Exercise prompt:
Update the Grounding DINO text starting at "Dynamic-DINO, fine-tuned on" and ending at "reliable phrase/object linkages.", writing "accuracy losses" in place of "performance drops".

Text:
▬▬▬

Duration: Pre-training up to $30$ epochs, fine-tuning "1×" = $12$ epochs. In Dynamic-DINO, MoE-tuning substitutes expensive pre-training, delivering superior accuracy with one-tenth the dataset.

4. Quantitative Outcomes and Ablation Insights

Grounding DINO achieves state-of-the-art performance on leading open-set detection and grounding benchmarks, and ablation studies clarify the contribution of each architectural element.

Performance Benchmarks

Model	COCO AP (ZS)	LVIS AP (ZS)	RefCOCO/g Acc	Edge FPS (TensorRT)
GLIP-T	46.6	26.7	50.4 / 43.1	—
G-DINO-T (O365+...)	48.4	28.8	50.8/51.6/60.4	9.4 / 42.6
MM-G-DINO-T (c3)	50.6	41.4	53.1/52.7/62.9	—
G-DINO-L	52.5	33.9	91.9/88.7/84.1	—
G-DINO 1.5 Pro	54.3	55.7	—	—
G-DINO 1.5 Edge	45.0	36.2	—	18.5 / 75.2
Dynamic-DINO-16x2	46.2	36.2	—	17.1 / 98.0

"ZS" = zero-shot (no target domain training); FPS on NVIDIA A100/TensorRT, 800×1333."

Grounding DINO and its 1.5 variants consistently outperform prior OVD/grounding models in mAP/AP and Recall, especially under zero-shot conditions.
Dynamic-DINO, fine-tuned on just 1.56M open-source images, matches or exceeds Grounding DINO 1.5 Edge trained on 20M, highlighting efficient data utilization (Lu et al., 23 Jul 2025).

Ablation Insights

Removal of encoder fusion, query selection, or text cross-attention each results in significant performance drops, especially on rare classes.
Deep multi-stage fusion and sub-sentence tokenization are critical for reliable phrase/object linkages.
Dynamic-DINO's MoE tuning provides monotonic gains with increased expert count ( $N$ ), while splitting into $k>2$ may overfit on limited data. Router/expert initialization is critical for stable fine-tuning.

▬▬▬

Entries drawn from a collection:
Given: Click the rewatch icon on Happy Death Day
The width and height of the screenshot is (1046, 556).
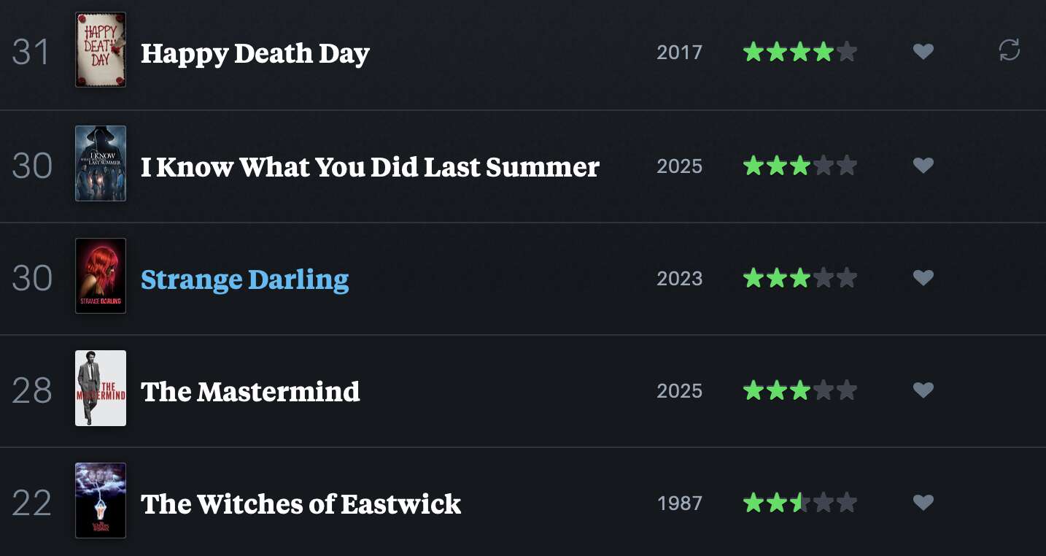Looking at the screenshot, I should (1009, 50).
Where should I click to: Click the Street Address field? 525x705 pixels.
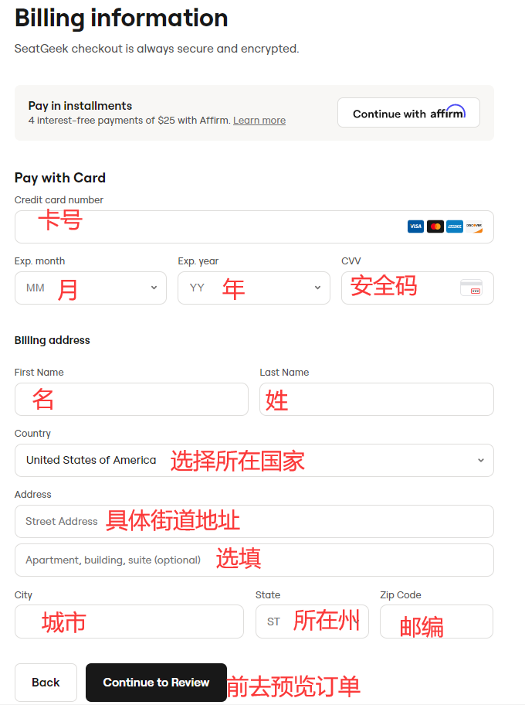(254, 521)
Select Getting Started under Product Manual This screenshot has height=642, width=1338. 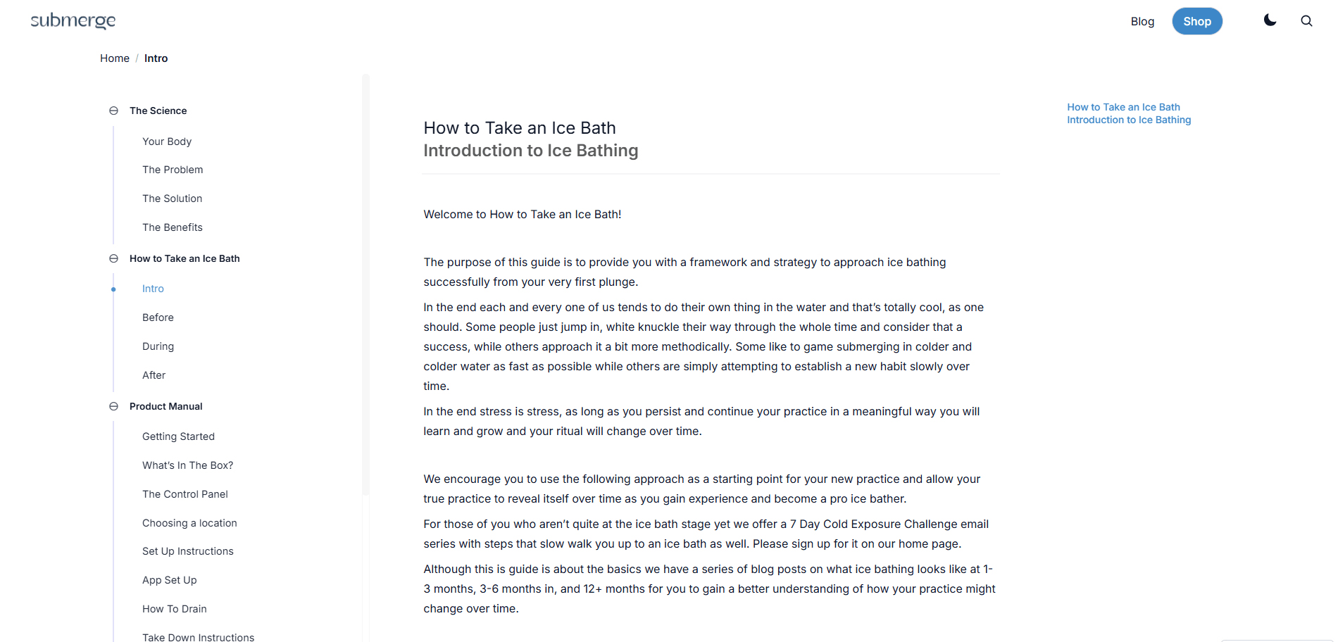click(x=178, y=436)
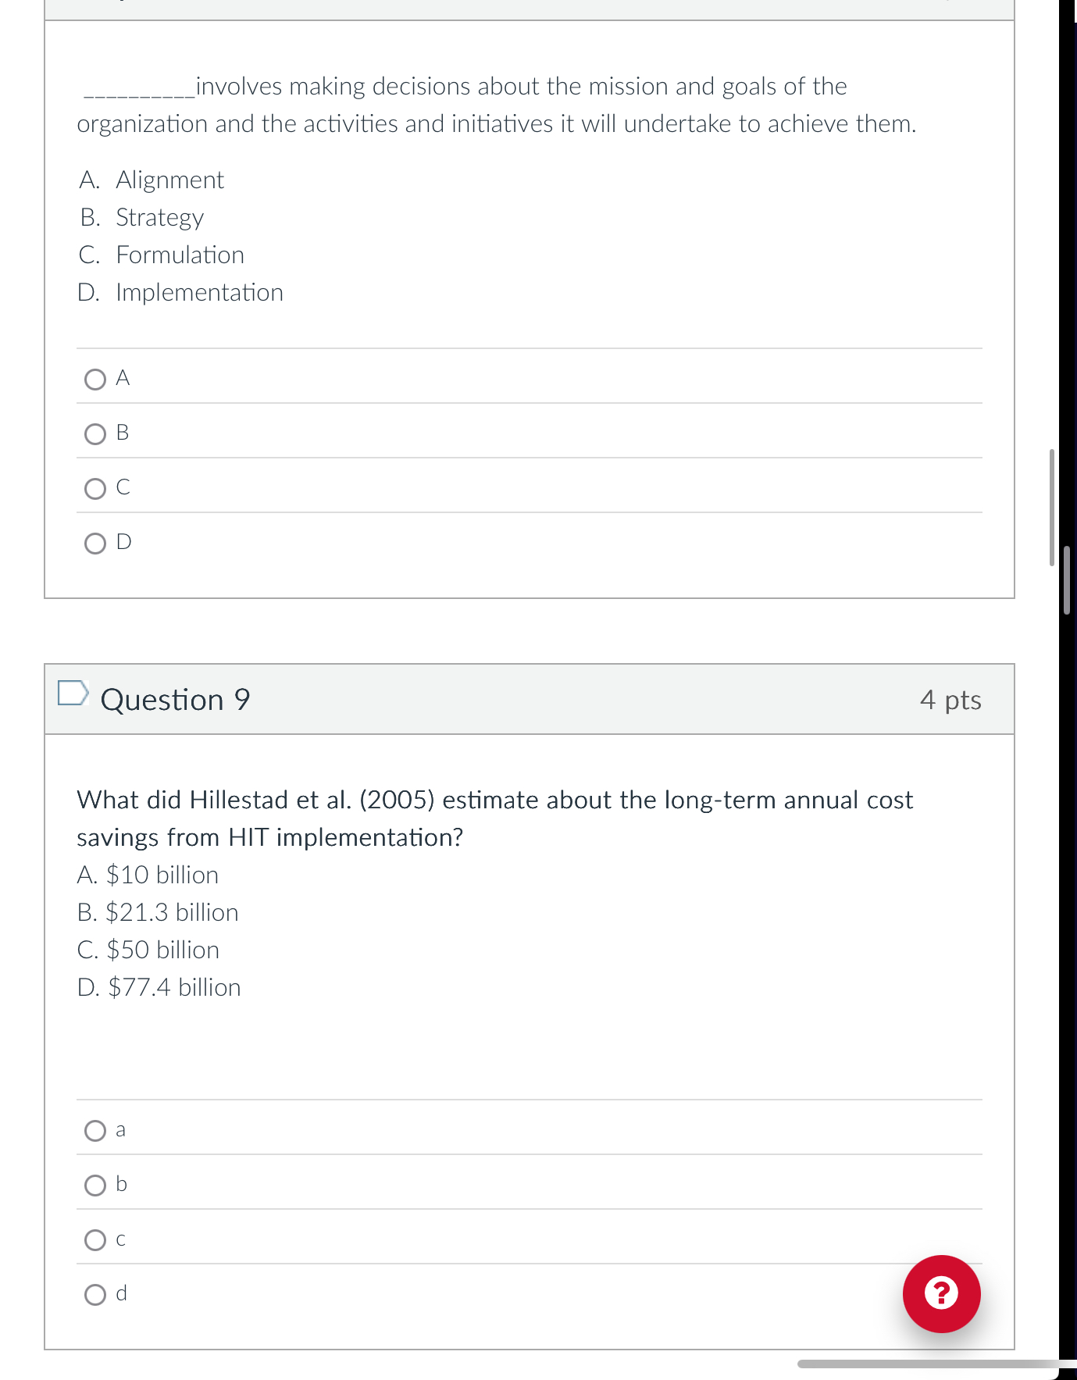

▬▬▬

Answer to the problem:
Dynamic-DINO, fine-tuned on just 1.56M open-source images, matches or exceeds Grounding DINO 1.5 Edge trained on 20M, highlighting efficient data utilization (Lu et al., 23 Jul 2025).

Ablation Insights

Removal of encoder fusion, query selection, or text cross-attention each results in significant accuracy losses, especially on rare classes.
Deep multi-stage fusion and sub-sentence tokenization are critical for reliable phrase/object linkages.